No meaningful reaction from the 10-year BTP/Bund spread as the ECB announces it will accept Scope Ratings within the Eurosystem framework, alongside S&P, Moody's, Fitch and DBRS Morningstar.

  • Scope is scheduled to review Italy's credit rating on December 1, the last of the five main ratings agencies to do so in 2023 (Fitch is after hours today and Moody's is on 17 Nov). However, since Scope already rates Italy higher than S&P, Fitch and Moody's it would likely require a multi-notch downgrade to below investment grade to see any significant market reaction.
  • There has been increasing speculation that Italy may lose its IG status with one of the main ratings agencies in the latest round of reviews (especially at Moody's where Italy is just one notch above junk status). So far, S&P and DBRS have maintained existing ratings (with the latter revising the L-T trend to stable from negative).
  • Italy is currently rated BBB/A-2 (Outlook stable) at S&P; BBB-high (Outlook stable) at DBRS; BBB (Outlook stable) at Fitch, Baa3 (Outlook negative) at Moody's; BBB+ (Outlook stable) at Scope.

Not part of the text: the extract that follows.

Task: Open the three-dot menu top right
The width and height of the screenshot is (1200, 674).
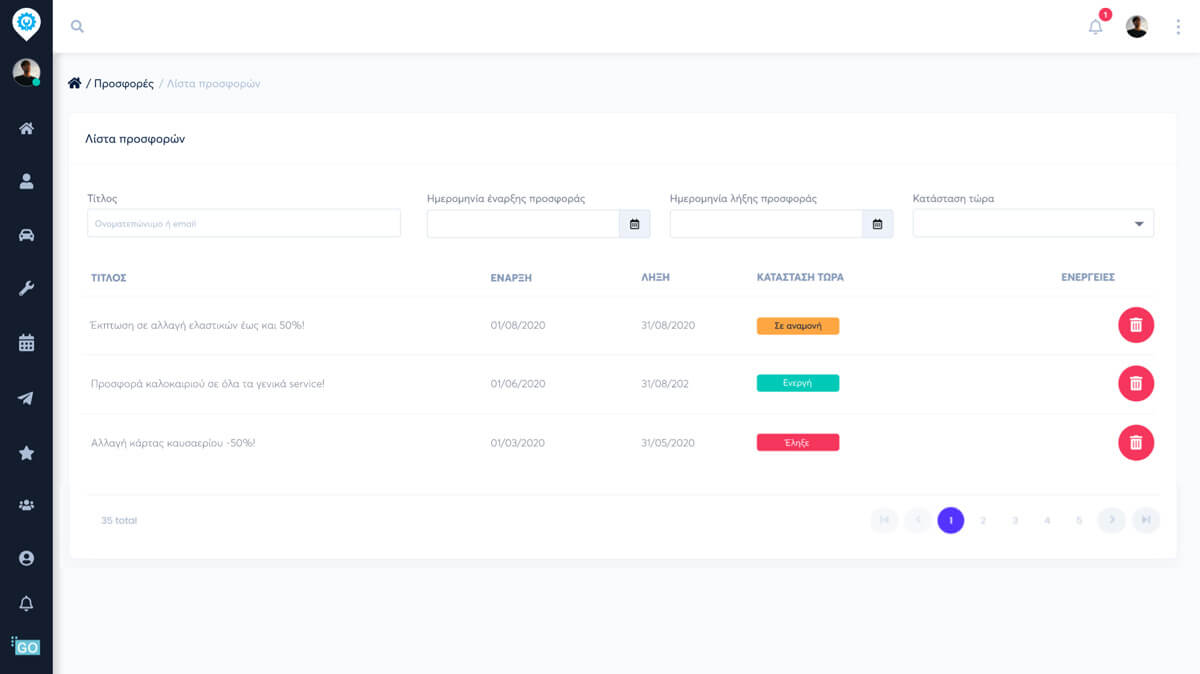Action: (1177, 26)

  • The BTP/Bund spread currently sits 0.4bps wider on the day at 187.1bps, as EGBs remain weaker following previously-noted moves after hours in the US.
  • From the press release: "The integration process of Scope Ratings into the Eurosystem IT infrastructure will be initiated immediately and is likely to take several months. The go-live date of Scope Ratings’ usability for monetary policy purposes will be pre-announced on the ECB’s website".